▶ _Job_
Can you turn the lines from the one containing "Where should I click to: Select the caption" through the last of the items, inclusive, into a numbered list, leaving out blank lines?

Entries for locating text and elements
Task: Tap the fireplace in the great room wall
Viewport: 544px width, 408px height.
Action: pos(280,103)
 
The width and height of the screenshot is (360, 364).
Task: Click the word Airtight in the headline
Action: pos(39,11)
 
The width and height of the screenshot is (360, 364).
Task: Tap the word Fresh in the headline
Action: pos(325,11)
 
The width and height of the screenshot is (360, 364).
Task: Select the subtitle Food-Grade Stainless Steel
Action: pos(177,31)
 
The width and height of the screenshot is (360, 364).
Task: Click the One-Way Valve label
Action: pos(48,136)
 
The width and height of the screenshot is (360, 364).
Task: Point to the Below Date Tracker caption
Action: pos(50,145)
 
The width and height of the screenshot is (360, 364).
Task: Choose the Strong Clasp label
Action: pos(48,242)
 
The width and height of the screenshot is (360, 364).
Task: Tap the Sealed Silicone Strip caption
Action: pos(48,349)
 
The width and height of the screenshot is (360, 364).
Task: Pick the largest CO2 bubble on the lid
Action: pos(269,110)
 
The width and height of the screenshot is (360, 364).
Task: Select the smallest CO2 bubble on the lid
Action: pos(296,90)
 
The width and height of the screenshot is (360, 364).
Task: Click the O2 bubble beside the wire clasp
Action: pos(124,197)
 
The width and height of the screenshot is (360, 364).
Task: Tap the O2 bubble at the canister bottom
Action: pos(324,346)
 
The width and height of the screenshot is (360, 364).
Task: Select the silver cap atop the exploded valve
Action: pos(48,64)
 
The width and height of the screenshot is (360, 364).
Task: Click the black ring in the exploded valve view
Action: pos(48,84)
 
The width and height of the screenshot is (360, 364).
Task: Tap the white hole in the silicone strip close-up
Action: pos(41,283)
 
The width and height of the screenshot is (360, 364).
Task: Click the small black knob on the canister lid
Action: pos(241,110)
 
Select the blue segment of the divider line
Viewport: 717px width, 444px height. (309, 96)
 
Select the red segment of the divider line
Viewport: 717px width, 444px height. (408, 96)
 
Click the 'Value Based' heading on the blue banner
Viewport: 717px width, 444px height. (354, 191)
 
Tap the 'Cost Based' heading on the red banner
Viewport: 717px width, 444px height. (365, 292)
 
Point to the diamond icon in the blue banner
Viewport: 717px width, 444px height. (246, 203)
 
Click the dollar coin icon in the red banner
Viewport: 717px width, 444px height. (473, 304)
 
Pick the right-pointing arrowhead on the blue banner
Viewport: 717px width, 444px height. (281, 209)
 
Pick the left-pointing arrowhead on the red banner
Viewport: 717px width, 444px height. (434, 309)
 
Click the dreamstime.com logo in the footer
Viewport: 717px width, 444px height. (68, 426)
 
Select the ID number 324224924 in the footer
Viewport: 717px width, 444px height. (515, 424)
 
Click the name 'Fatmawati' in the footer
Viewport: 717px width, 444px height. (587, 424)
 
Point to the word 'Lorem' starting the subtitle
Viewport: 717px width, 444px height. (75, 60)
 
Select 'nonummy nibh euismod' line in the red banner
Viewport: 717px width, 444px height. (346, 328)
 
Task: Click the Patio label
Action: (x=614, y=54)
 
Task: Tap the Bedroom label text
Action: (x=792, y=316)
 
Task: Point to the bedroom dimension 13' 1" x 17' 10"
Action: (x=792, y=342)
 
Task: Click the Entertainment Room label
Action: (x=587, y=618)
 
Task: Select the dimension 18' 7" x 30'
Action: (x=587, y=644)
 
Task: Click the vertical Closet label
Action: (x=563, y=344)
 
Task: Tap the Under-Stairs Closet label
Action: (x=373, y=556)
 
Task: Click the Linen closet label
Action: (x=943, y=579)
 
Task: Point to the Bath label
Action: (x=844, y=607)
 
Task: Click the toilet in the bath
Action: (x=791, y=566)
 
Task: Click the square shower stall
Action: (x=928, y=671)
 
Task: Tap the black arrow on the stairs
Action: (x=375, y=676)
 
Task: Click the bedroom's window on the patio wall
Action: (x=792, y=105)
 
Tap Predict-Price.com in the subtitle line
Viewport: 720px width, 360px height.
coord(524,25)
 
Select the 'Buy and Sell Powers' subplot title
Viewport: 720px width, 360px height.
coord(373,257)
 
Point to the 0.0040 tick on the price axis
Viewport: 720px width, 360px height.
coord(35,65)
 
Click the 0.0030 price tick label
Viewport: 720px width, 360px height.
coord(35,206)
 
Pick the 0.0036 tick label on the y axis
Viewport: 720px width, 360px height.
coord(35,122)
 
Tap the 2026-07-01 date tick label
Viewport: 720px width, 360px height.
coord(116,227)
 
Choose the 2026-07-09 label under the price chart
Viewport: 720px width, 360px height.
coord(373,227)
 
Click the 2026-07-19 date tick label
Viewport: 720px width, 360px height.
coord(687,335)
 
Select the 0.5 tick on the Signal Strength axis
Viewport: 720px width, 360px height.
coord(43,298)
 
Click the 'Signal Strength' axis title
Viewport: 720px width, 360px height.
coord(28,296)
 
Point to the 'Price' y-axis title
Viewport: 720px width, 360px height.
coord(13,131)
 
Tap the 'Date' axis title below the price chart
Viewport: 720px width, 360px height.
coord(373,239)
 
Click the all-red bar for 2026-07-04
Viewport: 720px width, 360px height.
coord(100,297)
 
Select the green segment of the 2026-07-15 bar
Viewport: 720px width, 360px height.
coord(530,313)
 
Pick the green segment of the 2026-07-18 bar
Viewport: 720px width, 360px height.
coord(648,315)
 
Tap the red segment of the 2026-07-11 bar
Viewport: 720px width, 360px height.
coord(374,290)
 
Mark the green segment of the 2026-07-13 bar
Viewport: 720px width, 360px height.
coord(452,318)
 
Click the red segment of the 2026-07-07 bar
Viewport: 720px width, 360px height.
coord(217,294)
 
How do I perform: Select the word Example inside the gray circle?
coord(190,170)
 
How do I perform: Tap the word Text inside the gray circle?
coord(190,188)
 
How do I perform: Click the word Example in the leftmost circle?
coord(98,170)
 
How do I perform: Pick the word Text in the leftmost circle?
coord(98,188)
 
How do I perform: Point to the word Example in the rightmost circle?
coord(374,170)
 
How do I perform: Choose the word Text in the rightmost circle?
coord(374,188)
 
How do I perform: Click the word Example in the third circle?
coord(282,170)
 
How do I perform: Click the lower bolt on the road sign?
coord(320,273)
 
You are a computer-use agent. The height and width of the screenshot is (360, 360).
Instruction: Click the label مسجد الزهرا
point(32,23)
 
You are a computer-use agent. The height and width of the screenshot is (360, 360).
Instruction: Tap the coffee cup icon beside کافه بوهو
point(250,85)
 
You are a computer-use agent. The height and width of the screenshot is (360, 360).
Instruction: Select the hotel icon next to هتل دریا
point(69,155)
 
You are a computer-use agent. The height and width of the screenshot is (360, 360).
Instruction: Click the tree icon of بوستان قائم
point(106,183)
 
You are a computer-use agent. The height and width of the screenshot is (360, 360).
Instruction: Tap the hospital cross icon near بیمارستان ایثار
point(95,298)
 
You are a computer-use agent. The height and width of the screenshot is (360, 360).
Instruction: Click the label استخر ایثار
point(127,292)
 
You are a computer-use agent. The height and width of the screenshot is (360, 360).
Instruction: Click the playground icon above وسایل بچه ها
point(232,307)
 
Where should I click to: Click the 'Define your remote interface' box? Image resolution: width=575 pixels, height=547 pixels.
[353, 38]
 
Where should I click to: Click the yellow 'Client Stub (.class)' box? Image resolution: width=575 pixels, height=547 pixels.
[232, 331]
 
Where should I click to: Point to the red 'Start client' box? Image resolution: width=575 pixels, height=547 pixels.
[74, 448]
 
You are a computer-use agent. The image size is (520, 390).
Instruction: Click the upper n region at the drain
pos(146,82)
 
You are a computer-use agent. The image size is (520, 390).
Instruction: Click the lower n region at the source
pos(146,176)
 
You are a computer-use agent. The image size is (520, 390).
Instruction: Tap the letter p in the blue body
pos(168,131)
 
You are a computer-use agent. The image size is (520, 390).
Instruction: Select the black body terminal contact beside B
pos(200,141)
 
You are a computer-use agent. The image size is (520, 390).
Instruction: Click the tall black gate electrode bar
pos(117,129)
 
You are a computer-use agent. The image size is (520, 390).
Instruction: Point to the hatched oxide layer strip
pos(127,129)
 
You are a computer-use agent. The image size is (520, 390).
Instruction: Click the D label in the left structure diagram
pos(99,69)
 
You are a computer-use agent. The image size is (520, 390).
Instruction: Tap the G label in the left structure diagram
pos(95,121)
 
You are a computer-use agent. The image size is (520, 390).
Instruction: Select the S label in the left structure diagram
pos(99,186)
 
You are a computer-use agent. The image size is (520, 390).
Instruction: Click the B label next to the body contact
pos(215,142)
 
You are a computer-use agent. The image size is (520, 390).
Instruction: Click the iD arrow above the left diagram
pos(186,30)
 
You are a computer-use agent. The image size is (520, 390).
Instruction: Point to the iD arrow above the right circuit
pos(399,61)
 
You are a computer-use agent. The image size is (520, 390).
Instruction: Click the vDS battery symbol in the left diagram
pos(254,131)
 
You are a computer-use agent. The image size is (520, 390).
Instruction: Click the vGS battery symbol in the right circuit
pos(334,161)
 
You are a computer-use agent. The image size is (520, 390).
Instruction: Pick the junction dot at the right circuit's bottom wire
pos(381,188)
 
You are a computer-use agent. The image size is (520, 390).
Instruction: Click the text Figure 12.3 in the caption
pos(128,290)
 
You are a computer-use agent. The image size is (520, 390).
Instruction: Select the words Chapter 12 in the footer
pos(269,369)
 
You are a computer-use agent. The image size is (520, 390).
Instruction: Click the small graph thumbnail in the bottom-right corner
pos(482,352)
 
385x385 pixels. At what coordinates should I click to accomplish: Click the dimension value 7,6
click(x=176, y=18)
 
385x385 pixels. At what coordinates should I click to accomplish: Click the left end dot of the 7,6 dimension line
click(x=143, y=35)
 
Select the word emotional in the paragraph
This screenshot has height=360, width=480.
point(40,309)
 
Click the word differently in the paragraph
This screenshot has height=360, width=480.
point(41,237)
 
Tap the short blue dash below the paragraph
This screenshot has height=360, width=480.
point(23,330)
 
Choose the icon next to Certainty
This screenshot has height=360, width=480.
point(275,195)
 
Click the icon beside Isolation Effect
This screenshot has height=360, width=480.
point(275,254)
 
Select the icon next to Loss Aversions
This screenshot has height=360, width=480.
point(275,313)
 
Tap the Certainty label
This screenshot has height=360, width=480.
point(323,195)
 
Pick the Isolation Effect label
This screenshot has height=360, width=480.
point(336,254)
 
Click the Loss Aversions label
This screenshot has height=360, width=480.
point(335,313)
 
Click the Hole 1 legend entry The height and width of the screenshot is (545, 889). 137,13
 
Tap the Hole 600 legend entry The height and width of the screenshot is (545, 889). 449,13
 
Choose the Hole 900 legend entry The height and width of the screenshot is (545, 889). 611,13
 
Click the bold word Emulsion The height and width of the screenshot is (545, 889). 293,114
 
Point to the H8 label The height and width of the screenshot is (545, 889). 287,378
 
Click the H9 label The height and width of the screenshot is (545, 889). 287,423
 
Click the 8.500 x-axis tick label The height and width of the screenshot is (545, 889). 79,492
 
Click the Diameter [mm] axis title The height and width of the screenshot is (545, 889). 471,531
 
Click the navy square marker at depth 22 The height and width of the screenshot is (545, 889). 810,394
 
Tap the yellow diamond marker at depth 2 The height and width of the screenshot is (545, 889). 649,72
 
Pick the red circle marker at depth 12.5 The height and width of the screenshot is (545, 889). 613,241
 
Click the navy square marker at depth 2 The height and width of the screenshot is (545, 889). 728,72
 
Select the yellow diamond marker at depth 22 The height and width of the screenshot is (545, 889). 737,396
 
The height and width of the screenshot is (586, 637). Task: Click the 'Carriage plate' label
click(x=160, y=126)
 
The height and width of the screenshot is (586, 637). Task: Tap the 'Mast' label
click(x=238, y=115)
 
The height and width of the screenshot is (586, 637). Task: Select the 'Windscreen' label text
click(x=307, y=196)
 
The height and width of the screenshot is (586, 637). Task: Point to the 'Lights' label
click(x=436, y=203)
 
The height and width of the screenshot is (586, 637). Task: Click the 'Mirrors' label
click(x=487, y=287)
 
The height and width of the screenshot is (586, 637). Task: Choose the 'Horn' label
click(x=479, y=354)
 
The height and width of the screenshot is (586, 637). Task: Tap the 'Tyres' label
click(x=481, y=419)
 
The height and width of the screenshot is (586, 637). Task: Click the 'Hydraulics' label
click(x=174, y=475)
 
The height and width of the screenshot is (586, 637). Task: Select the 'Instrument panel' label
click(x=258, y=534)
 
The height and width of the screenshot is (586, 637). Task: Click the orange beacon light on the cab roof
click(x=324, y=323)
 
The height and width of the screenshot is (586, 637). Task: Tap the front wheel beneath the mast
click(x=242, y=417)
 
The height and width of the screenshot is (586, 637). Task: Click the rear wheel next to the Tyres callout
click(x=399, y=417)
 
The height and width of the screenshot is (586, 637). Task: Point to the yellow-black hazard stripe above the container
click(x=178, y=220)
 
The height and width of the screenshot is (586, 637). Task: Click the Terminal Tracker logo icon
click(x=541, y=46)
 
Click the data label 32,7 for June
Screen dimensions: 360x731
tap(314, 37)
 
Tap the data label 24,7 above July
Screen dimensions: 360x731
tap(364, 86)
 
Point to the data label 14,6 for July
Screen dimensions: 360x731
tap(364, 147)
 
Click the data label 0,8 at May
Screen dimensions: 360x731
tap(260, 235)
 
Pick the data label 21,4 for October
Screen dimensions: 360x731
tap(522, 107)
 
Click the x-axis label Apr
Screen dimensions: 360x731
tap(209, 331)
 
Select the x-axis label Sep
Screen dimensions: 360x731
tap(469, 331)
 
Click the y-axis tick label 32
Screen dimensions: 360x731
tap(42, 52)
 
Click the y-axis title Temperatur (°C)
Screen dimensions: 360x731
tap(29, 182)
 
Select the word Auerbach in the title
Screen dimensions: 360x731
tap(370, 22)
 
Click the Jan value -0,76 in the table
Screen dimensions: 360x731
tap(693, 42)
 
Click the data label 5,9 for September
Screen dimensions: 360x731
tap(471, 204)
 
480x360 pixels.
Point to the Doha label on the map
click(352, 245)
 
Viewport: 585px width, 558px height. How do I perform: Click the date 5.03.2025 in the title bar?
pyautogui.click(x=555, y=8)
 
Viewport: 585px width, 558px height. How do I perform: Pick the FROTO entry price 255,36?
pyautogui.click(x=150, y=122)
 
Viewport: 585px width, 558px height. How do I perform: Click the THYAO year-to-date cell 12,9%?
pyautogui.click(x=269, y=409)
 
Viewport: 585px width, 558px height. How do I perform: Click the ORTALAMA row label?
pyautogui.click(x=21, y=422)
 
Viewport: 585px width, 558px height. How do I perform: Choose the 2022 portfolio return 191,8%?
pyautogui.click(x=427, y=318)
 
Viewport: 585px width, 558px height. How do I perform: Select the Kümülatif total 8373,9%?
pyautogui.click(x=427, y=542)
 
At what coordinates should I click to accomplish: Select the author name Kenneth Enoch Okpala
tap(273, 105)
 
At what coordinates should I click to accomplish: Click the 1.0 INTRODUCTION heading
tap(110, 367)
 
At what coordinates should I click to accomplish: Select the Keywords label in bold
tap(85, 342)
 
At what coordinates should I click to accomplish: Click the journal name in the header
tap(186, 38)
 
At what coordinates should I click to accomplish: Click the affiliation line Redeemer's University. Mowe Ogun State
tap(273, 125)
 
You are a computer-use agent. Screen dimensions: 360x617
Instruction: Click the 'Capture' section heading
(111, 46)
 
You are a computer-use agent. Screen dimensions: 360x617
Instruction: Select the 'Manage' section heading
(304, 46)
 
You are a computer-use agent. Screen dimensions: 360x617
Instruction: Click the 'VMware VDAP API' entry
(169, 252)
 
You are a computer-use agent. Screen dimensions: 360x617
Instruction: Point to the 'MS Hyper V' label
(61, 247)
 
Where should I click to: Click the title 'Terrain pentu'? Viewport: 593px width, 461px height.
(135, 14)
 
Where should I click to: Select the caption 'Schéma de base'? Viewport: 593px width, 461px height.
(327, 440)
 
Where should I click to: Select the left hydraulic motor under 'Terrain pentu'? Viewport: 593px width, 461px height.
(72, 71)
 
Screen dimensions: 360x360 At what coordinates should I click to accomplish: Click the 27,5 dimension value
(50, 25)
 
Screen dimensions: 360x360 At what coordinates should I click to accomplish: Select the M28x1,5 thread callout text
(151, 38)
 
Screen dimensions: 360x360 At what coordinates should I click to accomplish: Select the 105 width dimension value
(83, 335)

▶ _Task output_
1. Where should I click to: Select the caption 'Schéma de base'? Viewport: 593px width, 461px height.
2. (327, 440)
3. Where should I click to: Select the left hydraulic motor under 'Terrain pentu'? Viewport: 593px width, 461px height.
4. (72, 71)
5. Screen dimensions: 360x360 At what coordinates should I click to accomplish: Click the 27,5 dimension value
6. (50, 25)
7. Screen dimensions: 360x360 At what coordinates should I click to accomplish: Select the M28x1,5 thread callout text
8. (151, 38)
9. Screen dimensions: 360x360 At what coordinates should I click to accomplish: Select the 105 width dimension value
10. (83, 335)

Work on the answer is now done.